Abu Dhabi and Dongfeng have been locked in a match race across the South Atlantic. Matthew Sheahan reports from Cape Town on one of the closest finishes in the history of the race

The end of one of the tightest needle matches in the Volvo Ocean Race is about to come to a close, at least for the leaders who at 0340 UTC this morning had just over 100 nm miles to go.

At around three hours before the finish the online tracker and TV will go live for the first arrivals from 1000 UTC.

Given the close competition at the front of the fleet and the notorious vagaries of the wind on the approach to the finish in Cape Town, this will be one to watch, especially as the match race to the finish is due to happen at around lunchtime.

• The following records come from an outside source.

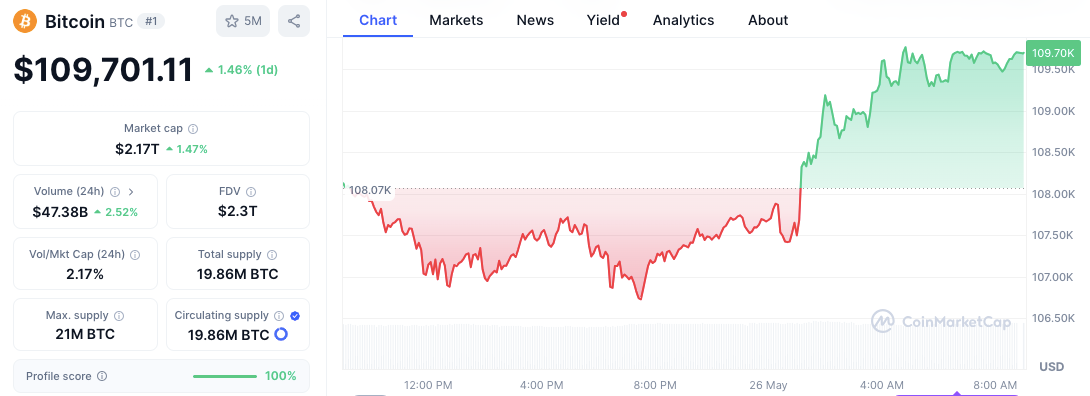Click the #1 rank badge
Screen dimensions: 1090x396
click(152, 22)
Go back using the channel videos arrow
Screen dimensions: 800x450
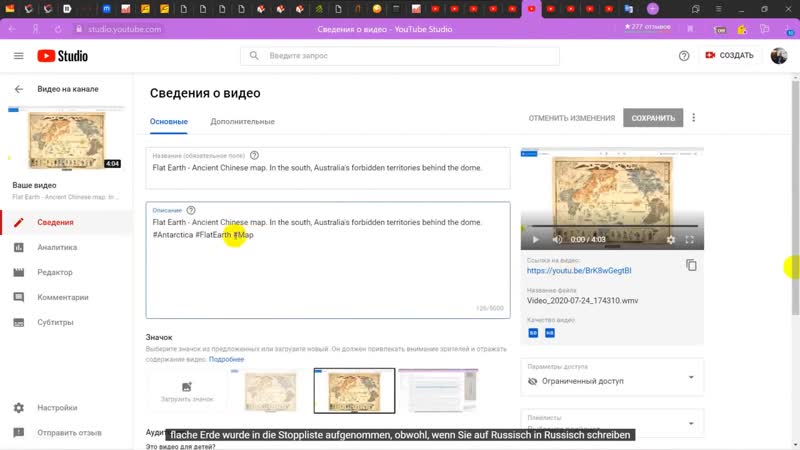click(18, 89)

Ian Walker’s Abu Dhabi Racing continues to hold onto a narrow lead of just a few miles over Charles Caudrelier’s Dongfeng Racing, a situation that has stretched and shrunk for days if not weeks and has kept both teams afloat and ashore chewing their finger nails.

In his latest report this morning Walker said:

“Looks like we have survived last night’s attack. After gybing down to cover Dongfeng they waited until dark then gybed away themselves. We decided to let them go to try to gain more miles and after a bit of toing and froing in clouds and one big light air transition, it looks like we have made some nice gains.

“We are now sailing into building wind and have nearly doubled our lead and pulled some bearing. We have just over 100 miles to go so should finish in about 8 hours (just after lunch). It should pay to be in front and to windward where we are. We have a couple of sail changes to do, a few clouds to negotiate and then the biggest hurdle could be the hole in the lee of Table Mountain at the end.

“This leg is certainly not over until you have crossed the line. Fingers crossed things turn out as intended. Looking forward to being on land soon.”

The, just half an hour later Walker confirmed why everyone on their team is on edge.

“Lots of big white clouds sucking the wind away and hearts were racing as the wind dropped to 4 knots for us and boatspeed halved. Dongfeng sailed into the back of us by a few miles but as we came out the other side we have extended again slightly.”

The opening leg of the 2014/15 Volvo Ocean Race has been an extraordinary affair with some of the closest racing the event has seen since the days of the Volvo 60s twelve years ago. Whatever the result between the leading two, today will come as a huge relief to the organisers who invested heavily in their controversial move to switch the game to strict one designs. Not only have the boats delivered a competitive platform, but aside from a few breakages, the opening leg will see all the boats that started the leg from Alicante arrive in Cape Town under their own steam.

But as with every opening leg of this race, while some will be celebrating their success, others will see big changes. As the stress and tension of the last few weeks boils over.

For days rumours have been doing the rounds here in Cape Town that Iker Martinez’ Mapfre will see some major changes in the crew following their disastrous showing in this leg. The most recent comment off the boat seems to support this.

“It’s probably not the moment to ask what’s happening, nor why are things not working out for MAPFRE,” said on board reporter Francisco Vignale from their position at the back of the fleet, 485 miles behind the leaders.

“We have to finish this leg the best way we can, reach land and then adjust what needs to be adjusted.”

Sounds like a trailer for the BBC reality show The Apprentice. I wonder who Lord Sugar will point his finger at?